Source: Universities – Science Po in French
Après avoir étudié les acteurs de la gestion de la crise grecque puis les changements qu’elle a provoqués à la Commission, je m’intéresse maintenant à la manière dont l’UE, à travers les dispositifs du SG REFORM, intervient dans les réformes des États membres. Et mon attention se porte tout particulièrement sur un domaine d’action publique : les réformes des administrations publiques centrales.

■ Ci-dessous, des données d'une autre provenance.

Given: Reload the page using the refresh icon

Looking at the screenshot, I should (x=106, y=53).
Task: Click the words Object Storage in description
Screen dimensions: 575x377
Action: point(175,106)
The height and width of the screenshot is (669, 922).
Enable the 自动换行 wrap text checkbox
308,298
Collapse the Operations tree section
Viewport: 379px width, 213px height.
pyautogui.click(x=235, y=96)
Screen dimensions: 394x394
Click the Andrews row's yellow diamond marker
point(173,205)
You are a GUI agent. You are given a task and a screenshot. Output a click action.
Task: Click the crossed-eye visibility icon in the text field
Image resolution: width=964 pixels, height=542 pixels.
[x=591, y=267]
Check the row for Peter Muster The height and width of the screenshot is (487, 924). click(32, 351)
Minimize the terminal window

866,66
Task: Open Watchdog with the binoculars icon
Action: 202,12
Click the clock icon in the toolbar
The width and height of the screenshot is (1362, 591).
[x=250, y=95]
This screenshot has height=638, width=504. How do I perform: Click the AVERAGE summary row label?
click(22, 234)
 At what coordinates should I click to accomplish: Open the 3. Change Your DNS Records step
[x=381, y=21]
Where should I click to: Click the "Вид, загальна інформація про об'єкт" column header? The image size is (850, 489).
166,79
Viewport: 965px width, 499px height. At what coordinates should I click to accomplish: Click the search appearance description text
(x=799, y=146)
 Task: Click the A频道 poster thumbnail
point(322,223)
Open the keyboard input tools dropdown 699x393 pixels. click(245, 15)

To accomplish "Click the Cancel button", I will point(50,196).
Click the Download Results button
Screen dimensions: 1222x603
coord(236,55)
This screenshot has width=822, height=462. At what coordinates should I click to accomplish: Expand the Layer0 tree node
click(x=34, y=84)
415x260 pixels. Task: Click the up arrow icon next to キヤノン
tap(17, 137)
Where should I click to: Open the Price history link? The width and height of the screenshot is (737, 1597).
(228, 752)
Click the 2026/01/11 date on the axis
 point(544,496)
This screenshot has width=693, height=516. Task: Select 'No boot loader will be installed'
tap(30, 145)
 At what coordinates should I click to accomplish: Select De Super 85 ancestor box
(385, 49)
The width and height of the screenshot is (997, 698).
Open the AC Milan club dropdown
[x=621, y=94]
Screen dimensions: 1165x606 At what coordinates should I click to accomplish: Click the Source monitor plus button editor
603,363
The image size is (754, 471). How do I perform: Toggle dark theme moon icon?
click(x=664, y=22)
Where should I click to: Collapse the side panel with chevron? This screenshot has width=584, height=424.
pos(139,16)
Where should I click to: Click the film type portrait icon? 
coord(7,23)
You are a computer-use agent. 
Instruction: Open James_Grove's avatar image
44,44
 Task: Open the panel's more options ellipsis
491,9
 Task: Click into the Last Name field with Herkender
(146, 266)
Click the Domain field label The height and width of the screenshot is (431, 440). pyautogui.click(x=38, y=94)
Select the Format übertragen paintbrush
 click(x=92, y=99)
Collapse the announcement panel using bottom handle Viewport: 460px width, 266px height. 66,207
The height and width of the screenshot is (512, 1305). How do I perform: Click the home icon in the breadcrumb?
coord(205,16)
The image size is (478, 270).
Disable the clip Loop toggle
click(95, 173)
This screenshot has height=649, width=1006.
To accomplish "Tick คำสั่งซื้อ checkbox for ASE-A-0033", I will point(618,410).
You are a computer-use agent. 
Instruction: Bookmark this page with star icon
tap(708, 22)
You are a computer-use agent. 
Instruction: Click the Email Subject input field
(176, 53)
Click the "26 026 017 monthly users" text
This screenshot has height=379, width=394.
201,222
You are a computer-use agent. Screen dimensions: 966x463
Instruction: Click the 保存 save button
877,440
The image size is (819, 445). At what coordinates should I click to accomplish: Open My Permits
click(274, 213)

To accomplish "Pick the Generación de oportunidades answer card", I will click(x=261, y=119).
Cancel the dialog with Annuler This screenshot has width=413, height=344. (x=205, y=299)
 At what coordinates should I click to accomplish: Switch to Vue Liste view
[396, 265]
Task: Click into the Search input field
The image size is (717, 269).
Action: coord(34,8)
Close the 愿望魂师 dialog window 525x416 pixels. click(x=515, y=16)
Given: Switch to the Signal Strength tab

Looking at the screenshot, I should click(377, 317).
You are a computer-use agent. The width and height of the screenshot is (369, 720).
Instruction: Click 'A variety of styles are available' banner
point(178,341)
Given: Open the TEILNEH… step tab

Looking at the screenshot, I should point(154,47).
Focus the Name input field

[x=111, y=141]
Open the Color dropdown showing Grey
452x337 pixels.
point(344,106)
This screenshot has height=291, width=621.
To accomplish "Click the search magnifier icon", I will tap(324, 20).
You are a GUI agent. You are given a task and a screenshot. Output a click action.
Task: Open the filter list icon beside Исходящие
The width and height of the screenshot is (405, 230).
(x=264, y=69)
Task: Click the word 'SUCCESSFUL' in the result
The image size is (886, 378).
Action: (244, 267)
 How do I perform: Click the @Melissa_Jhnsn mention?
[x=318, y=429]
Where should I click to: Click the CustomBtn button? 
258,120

Dans l’UE, ce domaine très symbolique et lié aux histoires politiques des États est régi par le principe d’autonomie. Il n’est donc réputé ni possible ni souhaitable d’imposer un modèle unique, que ce soit en matière de coordination interministérielle, de gestion des carrières des fonctionnaires, de recrutement des hauts fonctionnaires, et ainsi de suite.
Cependant, ce secteur s’est européanisé depuis quelques années. Cela a été le cas en Grèce, de manière verticale. La conditionnalité était stricte, dans le sens où les réformes à accomplir en échange des aides financières étaient très détaillées et non négociables. Aujourd’hui, si l’assistance technique concerne l’ensemble des États membres, elle prend différentes formes, notamment plus souples : il peut s’agir de recommandations, d’échanges de « bonnes pratiques » dans le cadre de conditionnalités aux objectifs élargis et flexibles, négociées entre la Commission et les États. C’est ce que certains appellent la conditionnalité coordinative — notamment dans le cas des plans de relance post-Covid. Au-delà de leur forme, ces interventions ont en partage le développement de tout un monde d’expertise pour les accompagner, depuis la formulation des mesures d’action publique à mener, jusqu’à leur mise en œuvre.
Dans mon nouveau projet, je reprends ma casquette de sociologue du politique pour, dans un premier temps, cartographier les acteurs de ce monde de l’expertise. Consultants, agences de développement, fonctionnaires nationaux, fonctionnaires européens, organisations internationales, universitaires sont impliqués à des degrés divers dans l’assistance aux réformes administratives. La question est de savoir dans quelles proportions. Par exemple, y a-t-il une mainmise des grands cabinets de conseil ? Ou encore, le marché est-il dominé par certains États, qui vont intervenir, par le biais de leurs fonctionnaires et agences de développement, dans d’autres États membres ? Pour répondre à ces questions, j’exploite actuellement les données de la transparence financière européenne, afin de recenser les acteurs qui remportent les contrats d’assistance technique depuis 2016.
Dans un second volet du projet, je poursuivrai l’enquête à partir d’un type d’acteurs particulier : les agences nationales de développement. Étant à Paris, c’est le cas français qui sera privilégié, pour renseigner les raisons, formes et étapes de l’investissement du champ européen par Expertise France. Car au-delà de l’aspect lucratif, les enjeux sont aussi politiques et symboliques : dans ce domaine, gagner des contrats, c’est se promouvoir comme « modèle » d’action publique à l’étranger, et nourrir des réseaux transnationaux d’expertise.